FT columnist John Kay’s recent critique of the concept of scientific consensus (Science is the pursuit of the truth, not consensus, John Kay, Financial Times, October 9 2007) [shared bookmark (404)] (in response to a Michael Schrage’s article Science must be more political, Financial Times, September 25 2007) has prompted a number letters to the paper.
Prof E. Brian Davies, of King’s College London, is correct that one may need to act on science that is less than certain (Letters One cannot wait for total certainty, October 16 ) – because science is never certain. People who look for certainty in science are as naive as those who believe that scientific insight maps directly to a particular policy action.
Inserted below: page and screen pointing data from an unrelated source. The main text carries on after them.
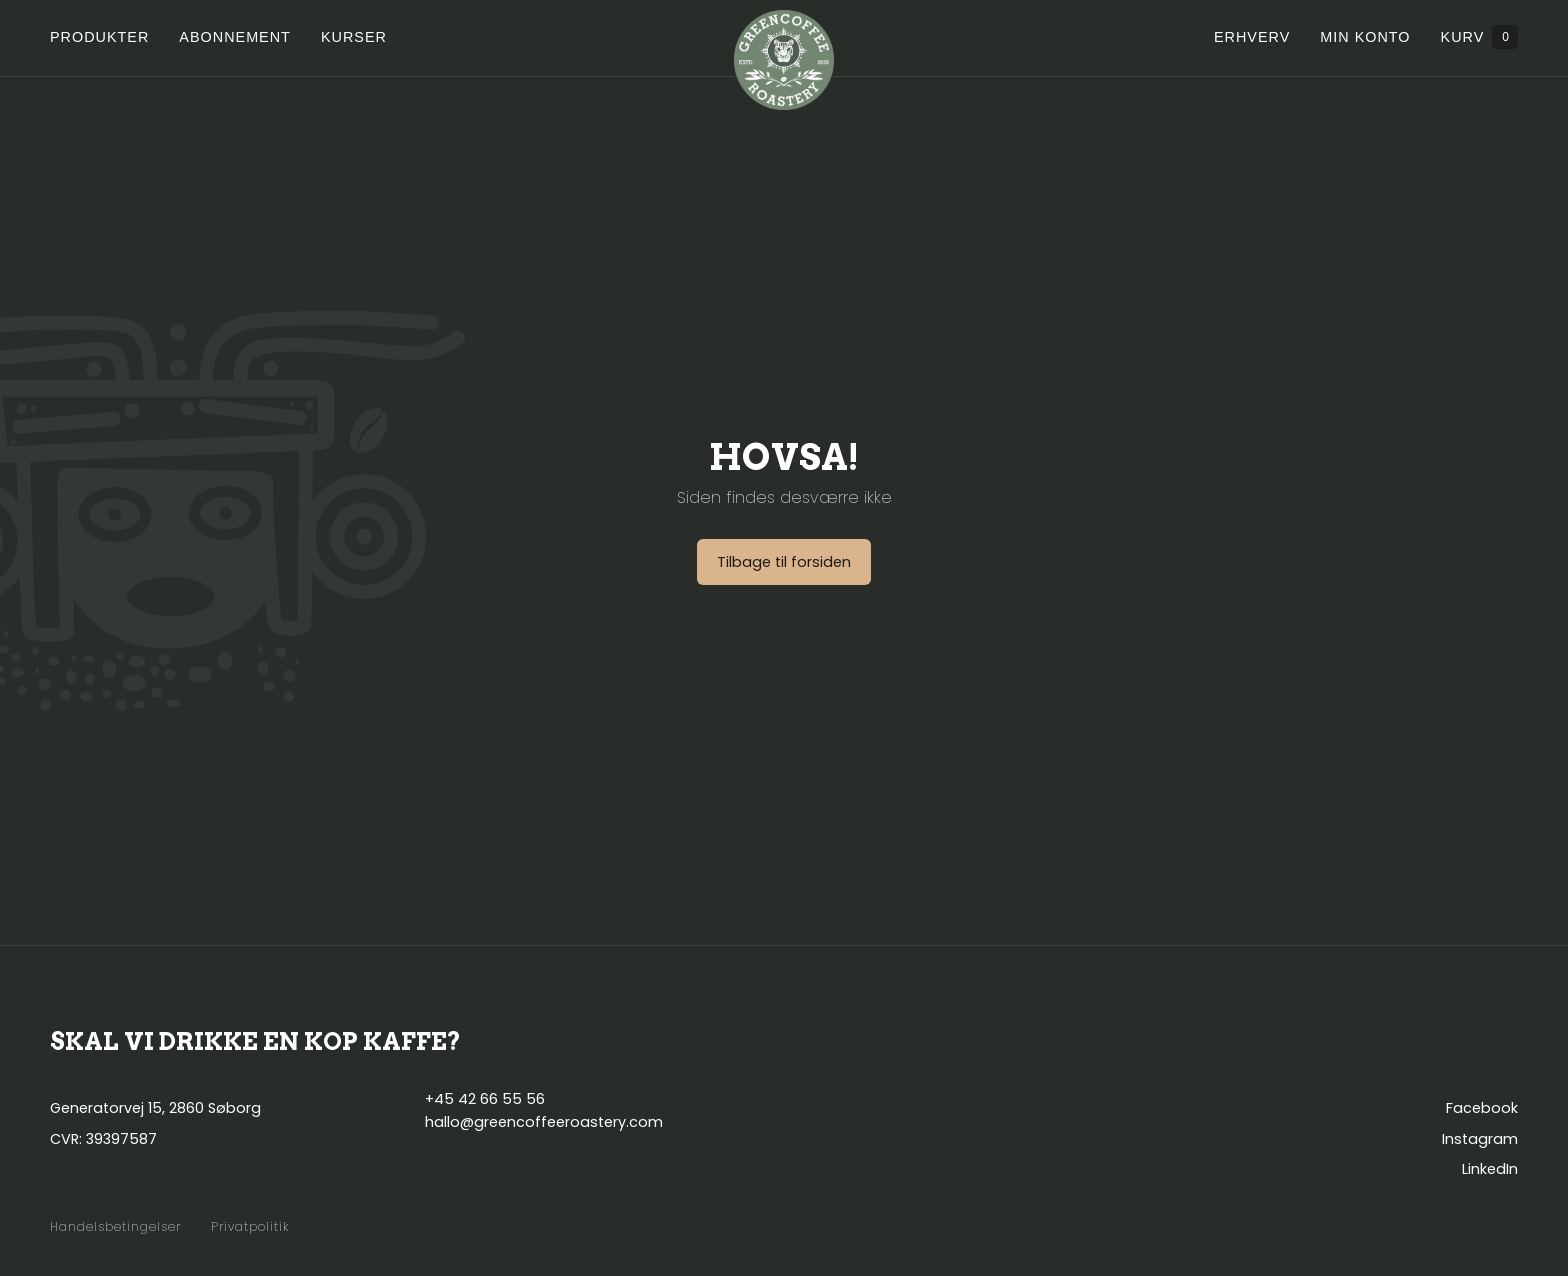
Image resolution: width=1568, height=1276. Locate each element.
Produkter (99, 37)
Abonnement (235, 37)
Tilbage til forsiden (784, 562)
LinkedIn (1490, 1169)
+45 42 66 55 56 (485, 1099)
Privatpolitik (250, 1227)
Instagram (1480, 1139)
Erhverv (1252, 37)
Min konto (1365, 37)
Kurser (354, 37)
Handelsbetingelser (115, 1227)
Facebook (1482, 1108)
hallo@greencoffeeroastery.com (544, 1122)
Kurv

Prof Davies notes that “the Royal Society advises the public and the government about what it considers is likely to happen if some course of action is, or is not, taken”, and Royal Society Vice-President David Read argues that a scientist’s role should be “analysing the best evidence available and presenting that to inform the policy debate” (Letters Scientists will inform – and will not retreat to their labs, October 15 ). But more naive thinking slips into disingenuous action when we are ordered to adopt a policy, such as reducing individual energy consumption, because it is mandated by ‘the science’.
The appropriate approach is, as Kay suggests, for scientists to focus on evidence, and to debate in good faith; for policy-makers to pursue the “calm, civil, even-handed analysis” noted in Clive Crook’s review of Bjorn Lomborg’s new book (An inconvenient Danish pasting, Financial Times, October 15 ); and for everyone to steer clear of the misanthropy that informs so many climate change activists.